Dass die Zahl der Fälle bei der Polizei und im Strafvollzug relativ hoch ist und im Bereich der Verwaltung, im Senat und in den Bezirken kaum wahrnehmbar, führt Kandeler auf den unterschiedlich hohen Kontrolldruck zurück. In den Verwaltungen fehlten Kontrollmechanismen. Wenn dort Fälle aufgedeckt würden, dann in der Regel von externen Hinweisgebern, so Kandeler.

»Das Thema Korruption scheint bei der Polizei inzwischen einen etwas größeren Stellenwert zu haben als noch vor ein paar Jahren, vielleicht erklären sich ja so die gestiegenen Fallzahlen – wo mehr hingeschaut wird, wird mehr gefunden«, resümierte der Vorstand vom Antikorruptionsverein. Das 2023 für das Jahr 2022 erstmals erhobene Lagebild Korruption geht auf eine Petition des Antikorruptionsvereins an den Petitionsausschuss im Abgeordnetenhaus zurück. Kandeler sagt, an der strukturellen Schwäche der Korruptionsbekämpfung in Berlin habe sich offensichtlich nichts geändert. »Und die aktuell regierende Koalition unternimmt wenig bis nichts, um daran etwas zu ändern

Ganz anders engagiert zeigen sich CDU und SPD beim Ausbau des Überwachungsstaates. So zumindest die kritischen Stimmen, die meine Kollegin und nd-Schwerpunktredakteurin für Innenpolitik Jule Meier zur am Donnerstag im Abgeordnetenhaus verabschiedeten Novellierung des Asog zusammengetragen hat. Die Buchstabenfolge steht nicht für eine dunkle Gestalt aus dem Universum von »Herr der Ringe«, sondern für das Allgemeine Gesetz zum Schutz der öffentlichen Sicherheit und Ordnung. Dessen Neufassung kritisiert etwa der Grünen-Abgeordnete Vasili Franco als Weg »direkt zurück ins Jahr 1984«, und spielte damit auf die Dystopie des Schriftstellers George Orwell an.
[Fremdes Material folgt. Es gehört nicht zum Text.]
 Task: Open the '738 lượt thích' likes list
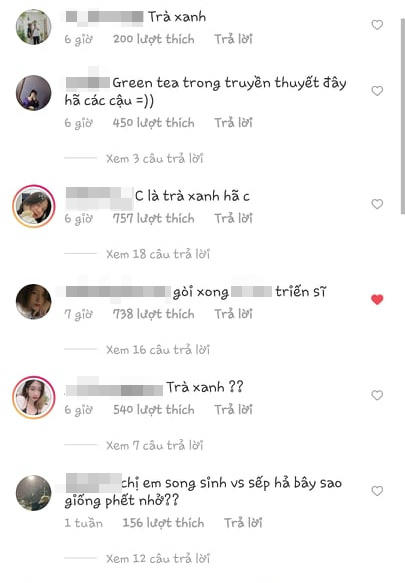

Noch nie habe es »so viele gesetzliche Änderungen zur Bekämpfung von häuslicher Gewalt gegeben«, hob hingegen der SPD-Abgeordnete Martin Matz hervor. Jetzt gebe es die Möglichkeit Gewalttätern zur Überwachung die elektronische Fußfessel anzulegen und ihnen bis zu 28 Tage den Zutritt zur gemeinsamen Wohnung zu verbieten. Der Innenexperte der Linken, Niklas Schrader, führte in der Debatte zurück zur Überwachung, dieser sich seinen Worten zufolge nun niemand mehr entziehen könne. Er kündigte an, rechtliche Schritte gegen die Gesetzesreform zu prüfen.